__Texte proposé__

►

Je ne suis pas un expert mais j'exerce le métier de documentariste de sorte que je travaille de manière très approfondie sur les sujets dont je me saisis, souvent pendant une année entière, car je ne réalise, en moyenne, qu'un film par an. En ce qui concerne le documentaire que vous avez mentionné, le tournage a été très rapide mais nous avons passé neuf mois à enquêter et à rechercher les témoins, en rencontrant le milieu associatif mais aussi de nombreuses victimes susceptibles de témoigner. Je porte donc un regard transversal sur la question des infractions sexuelles commises sur les mineurs, moins informé que celui d'un expert, mais sans doute plus large.
Mes films portent de plus en plus souvent sur les violences, qu'il s'agisse des violences faites aux femmes, des discriminations ou des traumatismes, mais aussi sur la démarche de résilience, car j'essaie toujours de filmer les solutions plus que les problèmes et j'aime choisir des personnages tournés vers la lumière plutôt que vers l'autodestruction. J'essaie ainsi de montrer par l'exemplarité comment certaines personnes pourraient trouver un avenir possible malgré les violences qu'elles ont subies. Tel a été l'objectif du documentaire « Les Insoumises » que j'ai réalisé pour Canal Plus sur les violences faites aux femmes à travers le monde, ou bien encore « Homos, la haine » sur l'homophobie, « Trans, c'est mon genre » sur les personnes transgenres et dernièrement « 13 novembre, vivre avec » qui suit la reconstruction de cinq personnes victimes des attentats de Paris.

◄

__Données fournies__
►

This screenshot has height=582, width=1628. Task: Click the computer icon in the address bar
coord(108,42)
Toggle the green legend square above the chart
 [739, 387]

◄

__Travail demandé__
**A.** Recopiez, dans le texte sur le travail de documentariste, le passage qui va de « Je ne suis pas » jusqu'à « doute plus large. » inclus.
**B.** D'après le texte sur le travail de documentariste, combien de temps a duré l'enquête menée pour le documentaire mentionné ?
**C.** Écrivez la suite du texte sur le travail de documentariste, après sa dernière phrase.

__Réponses__
**A.**
Je ne suis pas un expert mais j'exerce le métier de documentariste de sorte que je travaille de manière très approfondie sur les sujets dont je me saisis, souvent pendant une année entière, car je ne réalise, en moyenne, qu'un film par an. En ce qui concerne le documentaire que vous avez mentionné, le tournage a été très rapide mais nous avons passé neuf mois à enquêter et à rechercher les témoins, en rencontrant le milieu associatif mais aussi de nombreuses victimes susceptibles de témoigner. Je porte donc un regard transversal sur la question des infractions sexuelles commises sur les mineurs, moins informé que celui d'un expert, mais sans doute plus large.

**B.** Neuf mois.

**C.**
Quant à mon documentaire « Enfances abusées », il a obtenu le record d'audience de la case « Infrarouge » de France Télévision, avec 650 000 spectateurs, malgré une heure de diffusion assez tardive à 23 heures 20. Nous attendons les chiffres du replay et j'espère que ce film sera vu par plus d'un million de personnes. Le film a fait l'unanimité chez les victimes, comme me l'a confirmé l'ancienne sénatrice Corinne Bouchoux qui a décidé de révéler son histoire dans ce film. À cela s'ajoute le succès de l'appel que nous avons lancé dans un article de Libération qui a été numéro un des articles téléchargés sur le site du journal, lorsqu'il a été publié le 20 novembre. La demande du public est donc forte sur ce sujet rarement traité.
Je tiens à vous remercier et à saluer l'initiative du Sénat. Les chiffres sont choquants, mais ce qui l'est plus encore c'est le déni généralisé que l'on constate face au nombre des victimes. L'absence totale de réponse organisée pour lutter contre ce type de violences est incompréhensible. Corinne Bouchoux en parle dans le film, et regrette que l'action qu'elle a tenté de mener durant son mandat de sénatrice n'ait pas abouti. Cette mission d'information soulève un énorme espoir, car chacun caresse le voeu que ce sujet devienne une urgence politique, avec le déploiement d'une campagne de prévention et la mise en place d'une grande politique publique impliquant la création d'un volet législatif. Il faudrait aussi cadrer la manière d'entendre et d'accueillir les victimes. Le champ de travail est large et nous sommes peut-être à l'aube d'un nouveau mouvement comparable à celui qui est à l'oeuvre en matière de lutte contre les violences faites aux femmes.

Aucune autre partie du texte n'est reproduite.